WRITTEN TASK: Copy out everything from the line containing "Task: Share via the 搜狐视频 tile" down to the line containing "click(1838, 215)", keeping each line unchanged.

Item-finding records:
-----
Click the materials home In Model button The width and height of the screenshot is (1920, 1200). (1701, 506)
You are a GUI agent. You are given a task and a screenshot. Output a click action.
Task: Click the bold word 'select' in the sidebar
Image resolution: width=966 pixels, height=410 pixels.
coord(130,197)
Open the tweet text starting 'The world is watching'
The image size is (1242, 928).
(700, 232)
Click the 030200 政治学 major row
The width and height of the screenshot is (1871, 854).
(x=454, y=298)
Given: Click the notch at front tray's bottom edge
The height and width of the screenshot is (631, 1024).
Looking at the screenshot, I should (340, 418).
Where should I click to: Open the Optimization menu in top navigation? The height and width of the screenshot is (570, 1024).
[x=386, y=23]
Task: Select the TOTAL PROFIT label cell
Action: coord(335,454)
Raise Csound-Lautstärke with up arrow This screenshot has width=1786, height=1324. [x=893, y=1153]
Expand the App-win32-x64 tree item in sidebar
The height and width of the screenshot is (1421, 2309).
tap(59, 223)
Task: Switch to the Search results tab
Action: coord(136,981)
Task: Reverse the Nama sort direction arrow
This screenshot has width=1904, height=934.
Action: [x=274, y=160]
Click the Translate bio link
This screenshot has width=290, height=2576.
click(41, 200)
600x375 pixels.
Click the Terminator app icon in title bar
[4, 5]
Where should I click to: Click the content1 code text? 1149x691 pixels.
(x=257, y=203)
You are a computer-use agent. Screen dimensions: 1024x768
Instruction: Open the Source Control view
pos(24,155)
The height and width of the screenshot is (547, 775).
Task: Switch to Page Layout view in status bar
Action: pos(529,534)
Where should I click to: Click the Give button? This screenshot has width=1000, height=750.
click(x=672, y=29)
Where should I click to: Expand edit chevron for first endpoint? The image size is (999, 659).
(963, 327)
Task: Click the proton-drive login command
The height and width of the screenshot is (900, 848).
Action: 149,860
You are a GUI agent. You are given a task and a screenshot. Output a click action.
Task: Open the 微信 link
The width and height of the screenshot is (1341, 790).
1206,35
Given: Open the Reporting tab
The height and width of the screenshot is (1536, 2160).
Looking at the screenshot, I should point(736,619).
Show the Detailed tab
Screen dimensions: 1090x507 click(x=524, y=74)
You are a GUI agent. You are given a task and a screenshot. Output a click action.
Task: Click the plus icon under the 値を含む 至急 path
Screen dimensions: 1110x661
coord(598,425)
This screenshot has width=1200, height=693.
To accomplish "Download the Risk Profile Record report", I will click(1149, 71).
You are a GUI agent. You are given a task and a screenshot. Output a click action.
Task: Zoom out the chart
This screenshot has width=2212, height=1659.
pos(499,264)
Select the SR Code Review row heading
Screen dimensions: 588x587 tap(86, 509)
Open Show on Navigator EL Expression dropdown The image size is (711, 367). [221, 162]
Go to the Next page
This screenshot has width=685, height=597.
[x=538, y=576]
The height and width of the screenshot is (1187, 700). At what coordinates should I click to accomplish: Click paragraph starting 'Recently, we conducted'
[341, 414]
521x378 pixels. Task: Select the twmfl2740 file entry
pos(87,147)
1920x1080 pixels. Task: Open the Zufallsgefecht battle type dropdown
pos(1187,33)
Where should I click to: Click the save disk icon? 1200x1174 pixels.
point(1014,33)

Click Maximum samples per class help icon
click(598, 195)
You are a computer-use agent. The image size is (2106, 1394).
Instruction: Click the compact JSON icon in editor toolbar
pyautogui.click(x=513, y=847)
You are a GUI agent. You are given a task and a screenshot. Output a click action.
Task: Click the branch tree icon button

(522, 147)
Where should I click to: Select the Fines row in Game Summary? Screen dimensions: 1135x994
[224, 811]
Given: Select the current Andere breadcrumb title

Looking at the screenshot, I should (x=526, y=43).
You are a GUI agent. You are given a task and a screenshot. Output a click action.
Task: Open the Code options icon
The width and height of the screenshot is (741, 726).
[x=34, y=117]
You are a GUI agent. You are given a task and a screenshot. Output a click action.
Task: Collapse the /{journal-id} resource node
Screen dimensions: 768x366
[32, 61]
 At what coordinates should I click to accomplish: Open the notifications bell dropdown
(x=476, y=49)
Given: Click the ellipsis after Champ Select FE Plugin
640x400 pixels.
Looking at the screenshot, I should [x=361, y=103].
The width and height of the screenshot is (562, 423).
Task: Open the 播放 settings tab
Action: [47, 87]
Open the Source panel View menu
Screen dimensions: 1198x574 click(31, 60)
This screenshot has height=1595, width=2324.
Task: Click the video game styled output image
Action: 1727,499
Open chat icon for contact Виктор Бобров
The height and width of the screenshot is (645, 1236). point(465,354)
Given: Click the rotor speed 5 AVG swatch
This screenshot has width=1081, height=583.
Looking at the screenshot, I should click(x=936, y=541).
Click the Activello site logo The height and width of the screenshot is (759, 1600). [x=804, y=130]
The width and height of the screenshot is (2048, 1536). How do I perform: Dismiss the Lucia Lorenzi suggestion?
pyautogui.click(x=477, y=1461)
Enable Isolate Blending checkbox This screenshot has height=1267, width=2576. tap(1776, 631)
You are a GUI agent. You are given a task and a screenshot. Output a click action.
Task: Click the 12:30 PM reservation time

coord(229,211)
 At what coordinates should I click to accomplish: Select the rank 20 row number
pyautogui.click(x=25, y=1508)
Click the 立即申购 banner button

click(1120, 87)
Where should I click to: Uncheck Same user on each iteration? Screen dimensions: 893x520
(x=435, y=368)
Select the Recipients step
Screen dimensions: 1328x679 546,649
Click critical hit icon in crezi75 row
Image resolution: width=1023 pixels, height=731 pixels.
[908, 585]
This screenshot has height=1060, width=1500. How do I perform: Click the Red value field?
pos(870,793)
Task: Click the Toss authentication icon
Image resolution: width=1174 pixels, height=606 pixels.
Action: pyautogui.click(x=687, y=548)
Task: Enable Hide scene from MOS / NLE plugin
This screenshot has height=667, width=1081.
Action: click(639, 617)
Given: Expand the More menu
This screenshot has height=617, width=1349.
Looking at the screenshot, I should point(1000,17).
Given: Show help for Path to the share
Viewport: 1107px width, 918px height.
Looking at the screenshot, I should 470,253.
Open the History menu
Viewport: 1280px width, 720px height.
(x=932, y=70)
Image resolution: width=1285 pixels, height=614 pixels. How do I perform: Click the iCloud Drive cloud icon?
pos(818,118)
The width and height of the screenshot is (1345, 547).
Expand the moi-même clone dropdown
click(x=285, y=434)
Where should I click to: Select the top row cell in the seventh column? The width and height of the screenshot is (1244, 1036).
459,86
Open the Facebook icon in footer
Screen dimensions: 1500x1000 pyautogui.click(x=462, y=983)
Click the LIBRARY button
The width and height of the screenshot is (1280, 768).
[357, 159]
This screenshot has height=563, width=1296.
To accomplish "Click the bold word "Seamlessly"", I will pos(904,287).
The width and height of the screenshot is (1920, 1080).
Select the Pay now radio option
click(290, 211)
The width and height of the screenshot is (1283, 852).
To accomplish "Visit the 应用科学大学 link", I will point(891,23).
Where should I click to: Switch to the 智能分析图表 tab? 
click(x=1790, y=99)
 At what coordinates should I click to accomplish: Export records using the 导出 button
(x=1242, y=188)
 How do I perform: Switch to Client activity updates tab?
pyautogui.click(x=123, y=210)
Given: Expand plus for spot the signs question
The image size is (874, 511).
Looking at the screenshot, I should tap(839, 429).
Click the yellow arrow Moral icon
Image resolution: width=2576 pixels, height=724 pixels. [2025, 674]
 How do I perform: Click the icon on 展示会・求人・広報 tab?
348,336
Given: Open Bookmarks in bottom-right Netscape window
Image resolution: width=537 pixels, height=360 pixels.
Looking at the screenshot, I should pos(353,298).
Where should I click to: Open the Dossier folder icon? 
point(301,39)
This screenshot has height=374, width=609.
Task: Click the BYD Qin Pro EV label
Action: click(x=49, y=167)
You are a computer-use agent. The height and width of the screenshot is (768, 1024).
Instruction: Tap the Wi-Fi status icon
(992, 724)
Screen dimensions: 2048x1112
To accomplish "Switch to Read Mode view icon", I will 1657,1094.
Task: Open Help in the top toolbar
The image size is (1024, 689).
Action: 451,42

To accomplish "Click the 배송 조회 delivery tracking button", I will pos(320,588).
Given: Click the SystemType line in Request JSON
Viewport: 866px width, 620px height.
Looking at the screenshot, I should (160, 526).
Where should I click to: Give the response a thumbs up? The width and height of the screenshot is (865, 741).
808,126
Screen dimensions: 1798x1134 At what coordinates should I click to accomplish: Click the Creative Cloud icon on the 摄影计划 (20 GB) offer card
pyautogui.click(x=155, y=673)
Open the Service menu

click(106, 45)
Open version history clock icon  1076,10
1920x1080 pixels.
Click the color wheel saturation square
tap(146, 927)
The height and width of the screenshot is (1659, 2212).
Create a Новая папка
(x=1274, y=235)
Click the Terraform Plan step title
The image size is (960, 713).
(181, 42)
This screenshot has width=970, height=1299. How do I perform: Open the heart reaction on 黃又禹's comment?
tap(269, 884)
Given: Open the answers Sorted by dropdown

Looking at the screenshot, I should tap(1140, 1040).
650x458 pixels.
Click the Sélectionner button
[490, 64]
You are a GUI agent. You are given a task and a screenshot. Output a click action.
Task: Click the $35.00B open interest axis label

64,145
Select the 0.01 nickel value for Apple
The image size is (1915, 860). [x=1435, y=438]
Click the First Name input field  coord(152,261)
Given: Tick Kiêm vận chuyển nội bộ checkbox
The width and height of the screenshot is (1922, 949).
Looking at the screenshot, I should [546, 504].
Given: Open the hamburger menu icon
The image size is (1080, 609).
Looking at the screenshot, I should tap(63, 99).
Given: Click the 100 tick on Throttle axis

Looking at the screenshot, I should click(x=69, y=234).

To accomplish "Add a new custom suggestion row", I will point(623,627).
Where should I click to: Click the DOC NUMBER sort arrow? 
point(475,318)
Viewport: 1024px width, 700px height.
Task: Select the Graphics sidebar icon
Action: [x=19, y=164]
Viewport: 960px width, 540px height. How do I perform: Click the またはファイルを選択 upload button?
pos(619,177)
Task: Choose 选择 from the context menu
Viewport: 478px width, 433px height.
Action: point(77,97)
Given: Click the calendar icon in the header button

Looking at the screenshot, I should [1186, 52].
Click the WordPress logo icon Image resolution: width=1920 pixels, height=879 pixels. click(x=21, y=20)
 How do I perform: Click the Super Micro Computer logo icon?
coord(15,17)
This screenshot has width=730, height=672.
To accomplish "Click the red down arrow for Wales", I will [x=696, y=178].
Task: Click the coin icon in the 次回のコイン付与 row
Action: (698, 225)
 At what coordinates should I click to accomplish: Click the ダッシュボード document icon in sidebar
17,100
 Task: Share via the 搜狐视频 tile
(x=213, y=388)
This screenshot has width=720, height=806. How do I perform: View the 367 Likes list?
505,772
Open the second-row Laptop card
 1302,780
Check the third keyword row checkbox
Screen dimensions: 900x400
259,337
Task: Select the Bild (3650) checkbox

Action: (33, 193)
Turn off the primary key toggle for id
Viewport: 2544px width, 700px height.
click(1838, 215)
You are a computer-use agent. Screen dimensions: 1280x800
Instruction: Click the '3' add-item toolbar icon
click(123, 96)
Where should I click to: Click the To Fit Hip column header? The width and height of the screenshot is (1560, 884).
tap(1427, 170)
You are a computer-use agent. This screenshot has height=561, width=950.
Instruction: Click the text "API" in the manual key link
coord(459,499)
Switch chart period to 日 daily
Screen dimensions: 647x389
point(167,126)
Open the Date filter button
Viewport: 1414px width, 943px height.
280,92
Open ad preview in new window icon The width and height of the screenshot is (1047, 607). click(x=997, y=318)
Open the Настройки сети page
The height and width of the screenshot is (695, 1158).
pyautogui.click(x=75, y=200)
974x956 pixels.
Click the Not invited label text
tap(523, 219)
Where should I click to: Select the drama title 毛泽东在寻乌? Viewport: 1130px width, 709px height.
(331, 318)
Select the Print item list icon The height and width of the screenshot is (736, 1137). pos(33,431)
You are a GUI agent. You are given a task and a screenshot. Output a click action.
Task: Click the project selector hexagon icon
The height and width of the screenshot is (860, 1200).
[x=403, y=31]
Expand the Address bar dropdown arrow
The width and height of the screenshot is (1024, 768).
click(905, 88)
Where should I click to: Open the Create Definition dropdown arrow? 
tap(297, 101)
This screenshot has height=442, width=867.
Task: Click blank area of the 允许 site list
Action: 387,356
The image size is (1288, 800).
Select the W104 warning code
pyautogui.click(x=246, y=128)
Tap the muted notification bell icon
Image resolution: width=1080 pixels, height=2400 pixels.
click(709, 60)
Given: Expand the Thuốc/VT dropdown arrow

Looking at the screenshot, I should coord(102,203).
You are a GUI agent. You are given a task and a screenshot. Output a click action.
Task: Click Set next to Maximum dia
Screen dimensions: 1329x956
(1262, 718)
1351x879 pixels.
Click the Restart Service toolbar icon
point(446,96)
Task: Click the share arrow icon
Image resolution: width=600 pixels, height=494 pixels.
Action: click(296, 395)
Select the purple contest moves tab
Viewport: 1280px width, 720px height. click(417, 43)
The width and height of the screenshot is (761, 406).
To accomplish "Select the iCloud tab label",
-----
COMPLETED EXERCISE:
 Task: Share via the 搜狐视频 tile
(x=213, y=388)
This screenshot has width=720, height=806. How do I perform: View the 367 Likes list?
505,772
Open the second-row Laptop card
 1302,780
Check the third keyword row checkbox
Screen dimensions: 900x400
259,337
Task: Select the Bild (3650) checkbox

Action: (33, 193)
Turn off the primary key toggle for id
Viewport: 2544px width, 700px height.
click(1838, 215)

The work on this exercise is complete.